Instructions for the task — Rewrite the entries from the first line through the line containing "Action: click(x=416, y=25)", inclusive, substituting "screen assistant" for every "GUI agent". Leave everything else in those lines unchanged.

Word and element pointing entries:
***

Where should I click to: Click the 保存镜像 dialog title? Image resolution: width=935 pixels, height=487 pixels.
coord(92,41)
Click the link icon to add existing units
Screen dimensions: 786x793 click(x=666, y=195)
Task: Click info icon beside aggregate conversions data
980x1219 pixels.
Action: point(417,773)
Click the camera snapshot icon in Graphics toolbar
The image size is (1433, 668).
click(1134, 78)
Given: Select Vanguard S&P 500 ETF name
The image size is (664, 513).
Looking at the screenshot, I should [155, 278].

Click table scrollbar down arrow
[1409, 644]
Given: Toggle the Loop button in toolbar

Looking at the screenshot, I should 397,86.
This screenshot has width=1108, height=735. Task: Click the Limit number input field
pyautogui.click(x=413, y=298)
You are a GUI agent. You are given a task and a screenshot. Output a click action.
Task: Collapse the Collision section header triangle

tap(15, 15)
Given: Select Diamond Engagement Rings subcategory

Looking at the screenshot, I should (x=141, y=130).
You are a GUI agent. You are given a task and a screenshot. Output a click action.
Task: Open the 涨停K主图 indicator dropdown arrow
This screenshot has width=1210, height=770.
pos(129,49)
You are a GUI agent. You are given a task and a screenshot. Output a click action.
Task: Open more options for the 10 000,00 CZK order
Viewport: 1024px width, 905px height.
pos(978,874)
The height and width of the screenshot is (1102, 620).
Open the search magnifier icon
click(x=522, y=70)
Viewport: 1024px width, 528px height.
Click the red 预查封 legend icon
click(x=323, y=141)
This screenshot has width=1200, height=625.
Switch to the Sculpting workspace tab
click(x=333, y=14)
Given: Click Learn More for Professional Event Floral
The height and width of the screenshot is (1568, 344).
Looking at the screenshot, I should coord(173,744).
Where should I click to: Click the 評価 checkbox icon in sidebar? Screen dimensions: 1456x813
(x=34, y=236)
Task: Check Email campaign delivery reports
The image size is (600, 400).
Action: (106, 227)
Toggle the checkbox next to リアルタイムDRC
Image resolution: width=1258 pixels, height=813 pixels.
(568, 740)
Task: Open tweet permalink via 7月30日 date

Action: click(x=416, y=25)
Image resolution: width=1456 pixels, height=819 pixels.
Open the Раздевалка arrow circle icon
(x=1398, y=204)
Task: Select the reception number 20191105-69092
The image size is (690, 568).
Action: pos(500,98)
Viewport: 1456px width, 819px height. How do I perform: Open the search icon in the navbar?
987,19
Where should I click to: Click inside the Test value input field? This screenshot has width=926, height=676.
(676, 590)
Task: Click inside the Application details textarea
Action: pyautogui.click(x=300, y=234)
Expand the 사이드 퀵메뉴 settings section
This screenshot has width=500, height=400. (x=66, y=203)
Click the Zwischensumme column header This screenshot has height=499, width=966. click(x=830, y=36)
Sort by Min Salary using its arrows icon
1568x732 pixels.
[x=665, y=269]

***

Answer to this exercise —
Where should I click to: Click the 保存镜像 dialog title? Image resolution: width=935 pixels, height=487 pixels.
coord(92,41)
Click the link icon to add existing units
Screen dimensions: 786x793 click(x=666, y=195)
Task: Click info icon beside aggregate conversions data
980x1219 pixels.
Action: point(417,773)
Click the camera snapshot icon in Graphics toolbar
The image size is (1433, 668).
click(1134, 78)
Given: Select Vanguard S&P 500 ETF name
The image size is (664, 513).
Looking at the screenshot, I should [155, 278].

Click table scrollbar down arrow
[1409, 644]
Given: Toggle the Loop button in toolbar

Looking at the screenshot, I should 397,86.
This screenshot has width=1108, height=735. Task: Click the Limit number input field
pyautogui.click(x=413, y=298)
You are a screen assistant. You are given a task and a screenshot. Output a click action.
Task: Collapse the Collision section header triangle

tap(15, 15)
Given: Select Diamond Engagement Rings subcategory

Looking at the screenshot, I should (x=141, y=130).
You are a screen assistant. You are given a task and a screenshot. Output a click action.
Task: Open the 涨停K主图 indicator dropdown arrow
This screenshot has width=1210, height=770.
pos(129,49)
You are a screen assistant. You are given a task and a screenshot. Output a click action.
Task: Open more options for the 10 000,00 CZK order
Viewport: 1024px width, 905px height.
pos(978,874)
The height and width of the screenshot is (1102, 620).
Open the search magnifier icon
click(x=522, y=70)
Viewport: 1024px width, 528px height.
Click the red 预查封 legend icon
click(x=323, y=141)
This screenshot has width=1200, height=625.
Switch to the Sculpting workspace tab
click(x=333, y=14)
Given: Click Learn More for Professional Event Floral
The height and width of the screenshot is (1568, 344).
Looking at the screenshot, I should coord(173,744).
Where should I click to: Click the 評価 checkbox icon in sidebar? Screen dimensions: 1456x813
(x=34, y=236)
Task: Check Email campaign delivery reports
The image size is (600, 400).
Action: (106, 227)
Toggle the checkbox next to リアルタイムDRC
Image resolution: width=1258 pixels, height=813 pixels.
(568, 740)
Task: Open tweet permalink via 7月30日 date

Action: click(x=416, y=25)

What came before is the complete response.